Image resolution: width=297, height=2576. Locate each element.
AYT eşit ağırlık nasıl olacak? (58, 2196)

------------------------------

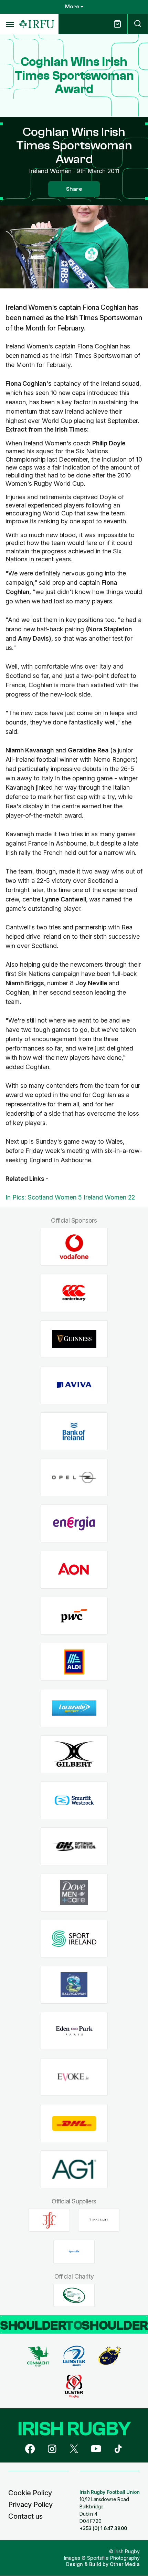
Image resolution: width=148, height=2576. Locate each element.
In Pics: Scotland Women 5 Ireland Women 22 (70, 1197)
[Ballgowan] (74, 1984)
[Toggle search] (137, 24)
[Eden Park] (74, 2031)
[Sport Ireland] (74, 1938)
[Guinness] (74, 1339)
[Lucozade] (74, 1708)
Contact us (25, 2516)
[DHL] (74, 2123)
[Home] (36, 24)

------------------------------

-- WORK REQUEST --
Show every line in the listing above that carries the word "each".

-- SOLUTION FOR THIS EXERCISE --
Image resolution: width=297, height=2576. Locate each element.
Image resolution: width=148, height=2576. Locate each element.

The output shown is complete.